Update to Vega-Lite 4.17.0 #2513

ChristopherDavisUCI · 2021-11-01T15:01:59Z

Hi again,

@mattijn and I have tried to update the Pull Request from last week, taking into account your suggestions and trying to get all the tests (that I know about) to work.

Here are some of the main changes from the current Altair release:

Changed the Vega-Lite schema version to 4.17.0.
Added definitions of DatumSchemaGenerator and DatumChannelMixin in generate_schema_wrapper.py.
Updated the loop in generate_vegalite_channel_wrappers here to allow for the possibility of a datum.
Updated infer_encoding_types from altair/utils/core.py here to recognize Datum class names.
Changed get_valid_identifier in tools/schemapi/utils.py to deal with some symbols like [] appearing in certain names in the Vega-Lite schema. (Removing those symbols led to some duplicated class names.)
Updated TopLevelMixin from altair/vegalite/v4/api.py to allow for layer to be repeated, in addition to row and column.
Updated the Encoding Channel Options part of the docs here. (I wasn't sure if there was a way to auto-generate these groupings of for example Row with Column with Facet.)
Added some examples to the example gallery here and some additional documentation about mark_arc and layering in repeat here.
Applied a temporary fix and linked Vega-Lite issue to get test_vegalite_to_vega_mimebundle to work here.

Main outstanding issue that we know of:

Starting with v4.9, the format of TopLevelRepeatSpec changed in the Vega-Lite schema. We have some code to deal with this by editing the definition of TopLevelRepeatSpec in the downloaded JSON file. We've tried asking on the Vega-Lite Slack channel and as a Vega-Lite GitHub issue, but it seems like the issue is on the Altair side, not the Vega-Lite side. If the rest of the changes seem mostly in good shape, I can focus on finding a more adequate solution.

This is not part of the current Pull Request, but to get some of the tests to work, we made the following changes to altair_viewer:

Save https://unpkg.com/vega-lite@4.17.0/build/vega-lite.min.js as vega-lite-4.17.0.js in altair_viewer\altair_viewer\scripts
Add "4.17.0" in listing.json in altair_viewer\scripts

Thank you for any feedback!

Sample417

The way the schema is written for TopLevelRepeatSpec gives the current code trouble. We patch it in an ad hoc way, and should later find a more sustainable method.

jakevdp · 2021-11-01T16:07:06Z

This looks great! Thanks for taking a stab at it.

In terms of the RepeatSpec issue, I do think this is an Altair issue rather than a Vega-Lite issue. In the past, all top-level specs have been objects rather than unions, but I don't think deviating from this is indicative of a bug. It's just something the Altair wrappers need to be expanded to handle.

I think rather than patching the JSON, the best fix would be to define the expected API in this class: https://github.com/altair-viz/altair/blob/8a8642b2e7eeee3b914850a8f7aacd53335302d9/altair/vegalite/v3/api.py#L1824

That is, you can derive that from VegaLiteSchema and set the _schema element manually. That way there's no mucking with the Vega-Lite schema itself.

### Given records
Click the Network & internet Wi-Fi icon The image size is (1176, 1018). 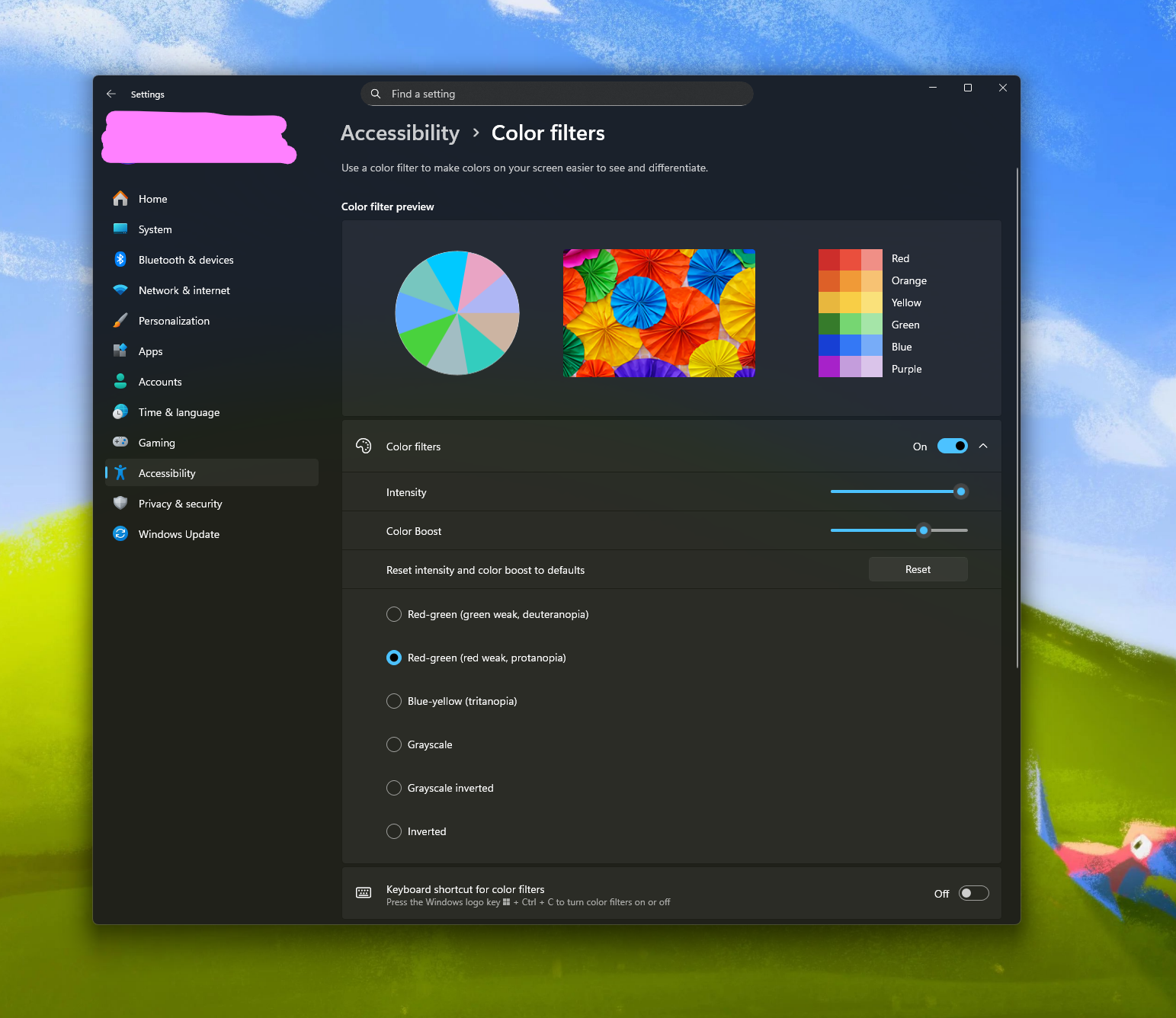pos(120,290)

--

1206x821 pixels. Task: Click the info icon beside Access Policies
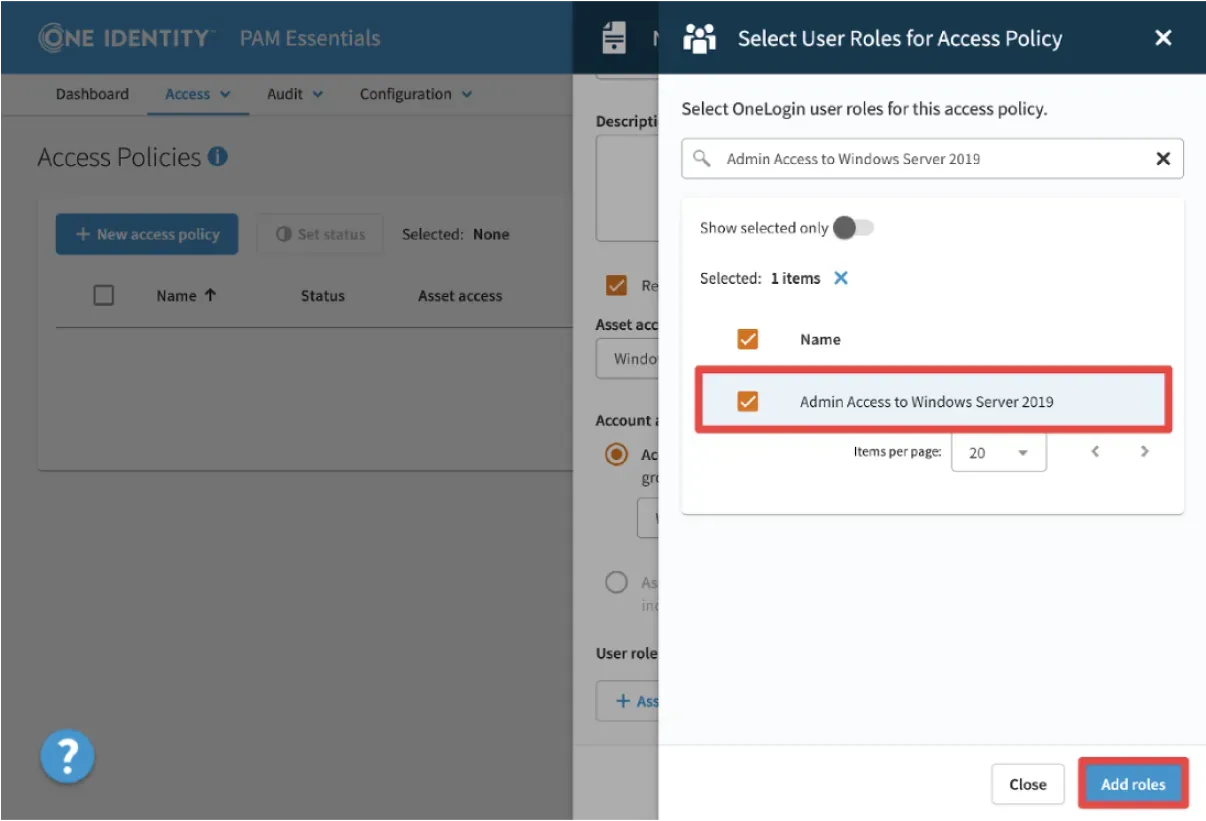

### Problems and tasks
1. Answer these questions about the Vega-Lite 4.17.0 update thread:
(a) In which file were the definitions of DatumSchemaGenerator and DatumChannelMixin added?
(b) Starting with which Vega-Lite version did the format of TopLevelRepeatSpec change?
(c) What class does jakevdp say the expected API can be derived from?
2. Extend the Vega-Lite 4.17.0 update thread with a further passage that picks up after its final sentence.
The records are drawn from a separate source.

### Expected responses
1.
(a) generate_schema_wrapper.py
(b) v4.9
(c) VegaLiteSchema

2.
jakevdp · 2021-11-01T16:09:58Z

Regarding the testing: the way I've done it in the past is to add a branch to altair viewer with the necessary changes, and temporarily adjust the CI in this branch to point to that. Then when we're happy with everything, we cut a new altair-viewer release and then change this CI back to normal.

mattijn · 2021-11-02T06:45:25Z

From here: 3fc9a86 I see you update master of altair_viewer to include support for VL4.8.1. Once altair-viz/altair_viewer#43 is merged we can follow same principle.

1eef3de and d594587 now point to master of altair_viewer

ChristopherDavisUCI · 2021-11-04T23:05:46Z

Hmm, this isn't an error I've seen before; is it obvious what it means? Trying it on my computer I got a similar error, and it seemed to point to line 278 here: https://github.com/ChristopherDavisUCI/altair/blob/25baa86dbd921a30761bcc5300b0c06397eae99d/altair/sphinxext/altairplot.py#L275-L282

jakevdp · 2021-11-04T23:23:55Z

Ah, yeah I think the issue there is that our default class wrapper thing is too aggressive now. alt.InlineDataSet has a type signature that looks something like anyOf(List(float), List(string), List(boolean), string), which means that any object that in from_dict(), any object that matches these types will be wrapped in an InlineDataSet class.

We probably don't want that.

So we'll need a way to distinguish between anyOf schemas that we do want to wrap with the parent type vs. ones that we don't.

Perhaps we could explicitly register "simple" schemas (like {type: "string"}, {type: "array", "items": {type: "float"}}, etc.) that we don't want to be wrapped with schema classes?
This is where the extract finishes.